* _Kısa problem 1_
Teklif ve imtihanın gayesini anlatan metindeki «Bu kıymete eremeyenler ise yine "cehenneme ehil olacak bir vaziyete" girerler.» cümlesini İngilizceye çevirin.
* _Kısa problem 2_
Teklif ve imtihanın gayesini anlatan metne göre, ruhların tasaffisi gayesinin gayesi nedir?
* _Kısa problem 3_
Teklif ve imtihanın gayesini anlatan metni son cümlesinin ardından sürdürün.

* _Sağlanan metin_
★ ★ ★ ★

"Sırr-ı imtihan ve sırr-ı teklif iledir ki, ervah-ı âliyenin elmas gibi cevherleri, ervah-ı safilenin kömür gibi maddelerinden tasaffi eder, ayrılır." İzah eder misiniz, nihai gaye bu mudur?
Değerli Kardeşimiz;
Teklif ve imtihanın gayesi, ruhların safileşmesi olmakla birlikte, bu tasaffi nihai gaye değildir. Üstad Hazretleri insanların "hamd ve ibadetleri, şükür ve muhabbetleri" hakkında "şu zîşuur meyvelerin meyveleri" ve "gayetü’l- gaye" ifadelerini kullanıyor. Biz de bu hikmet dersinden hareketle şöyle diyebiliriz:
İnsanın geçirdiği bu tecrübe ve imtihanın gayesi ruhların tasaffisi olduğu gibi, bu gayenin de bir gayesi olmalıdır. Bu gaye ise Üstadımızın ifadesiyle "Cennete layık bir kıymet" almaktır. Bu kıymete eremeyenler ise yine "cehenneme ehil olacak bir vaziyete" girerler.

★ ★ ★ ★

* _Verilen veriler_
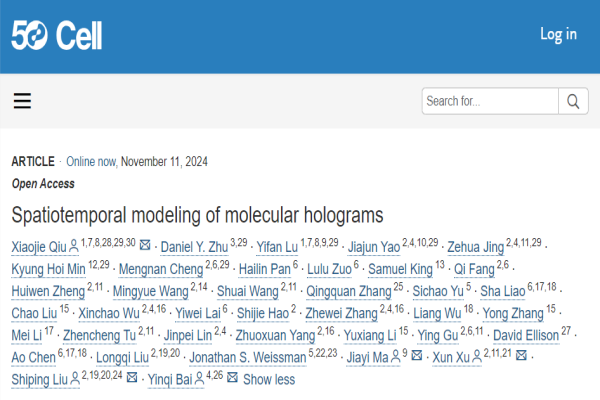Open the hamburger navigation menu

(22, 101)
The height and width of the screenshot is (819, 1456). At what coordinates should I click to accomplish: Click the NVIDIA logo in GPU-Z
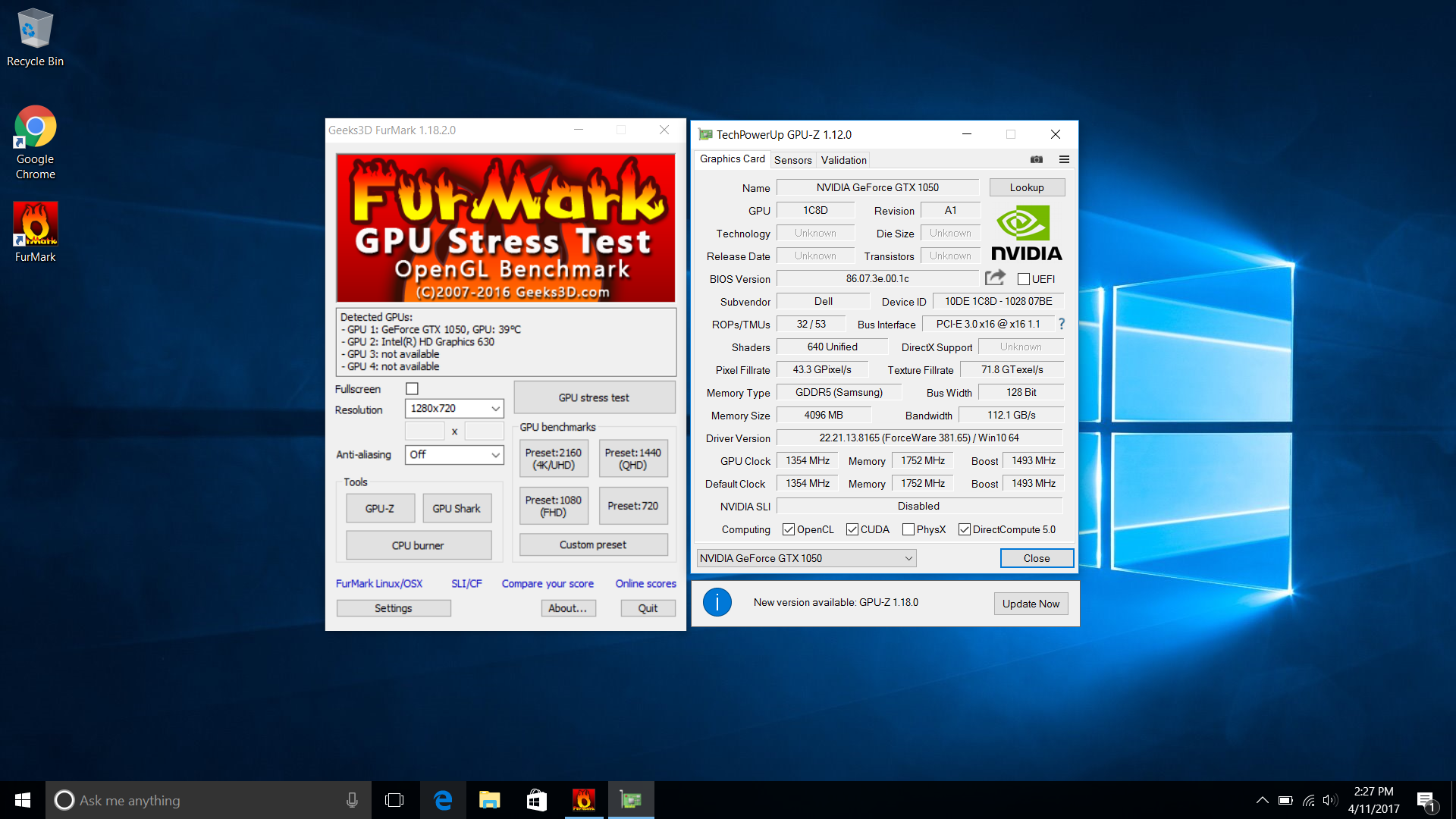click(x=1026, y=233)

★ ★ ★ ★

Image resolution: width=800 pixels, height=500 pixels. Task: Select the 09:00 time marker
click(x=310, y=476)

★ ★ ★ ★

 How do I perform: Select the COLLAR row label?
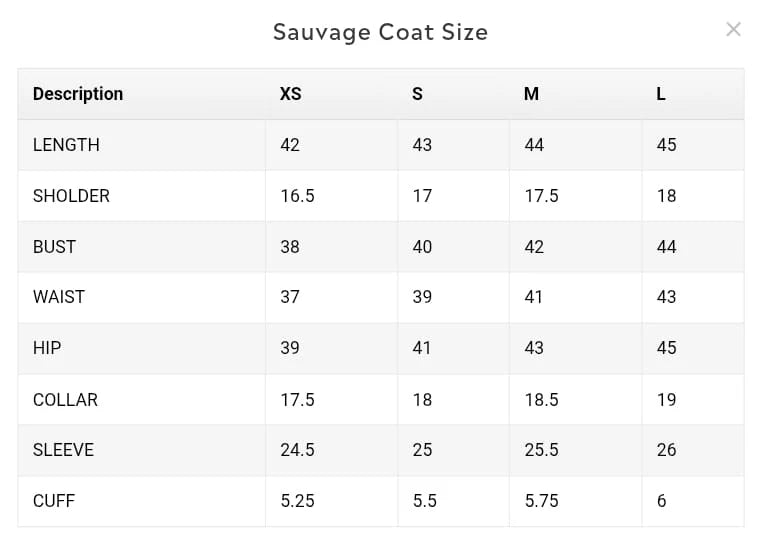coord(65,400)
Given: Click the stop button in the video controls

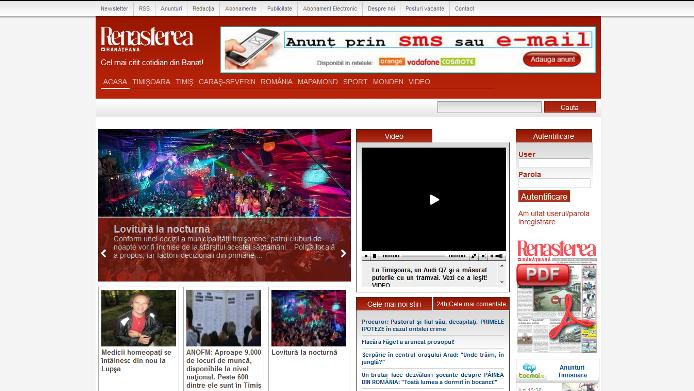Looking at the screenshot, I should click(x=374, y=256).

★ ★ ★ ★

* _Görev çıktısı 1_
Those who cannot attain this worth, in turn, fall into "a state fit for Hell."

* _Görev çıktısı 2_
Üstad'ın ifadesiyle "Cennete layık bir kıymet" almaktır.

* _Görev çıktısı 3_
İnsan dünya imtihanını güzelce geçirdiği takdirde ruhu iman, marifet ve ibadet ile nurlanır. Cenâb-ı Hak bu kâmil ruha ebediyet yurduna layık bir ceset giydirecek ve sonsuz ihsanlarına mazhar edecektir. Aksi halde azap beldesi olan cehennemine gönderecektir.
Nur Külliyatı’nda "Bize gösterdiğin numunelerin, gölgelerin asıllarını, menbalarını göster."(1) şeklinde bir dua cümlesi geçer. Buna göre dünyadaki nimetler cennet nimetlerine göre gölge gibi zayıf kalırlar.
Yine Nur Külliyatı’nda mahlukatın yaratılış hikmetleri nazara verilirken, birinci hikmet olarak Cenâb-ı Hakk’ın kendi dekaik-i sanatını bizzat müşahede etmesi, ikinci olarak da onlara gayrın nazarıyla bakması zikredilir. İşte bu gaye, gölgeler âlemi olan bu dünyadan çok daha ileri bir derecede, asıllar yurdu olan âhirette tahakkuk edecektir. O tasaffi etmiş ruhlar için Cenâb-ı Hak öyle bir mükâfat beldesi yaratmıştır ki, Allah Resulü’nün ifadesiyle "Ne göz görmüş, ne kulak işitmiş ne de beşerin kalbine, hatırına gelmiştir."(2)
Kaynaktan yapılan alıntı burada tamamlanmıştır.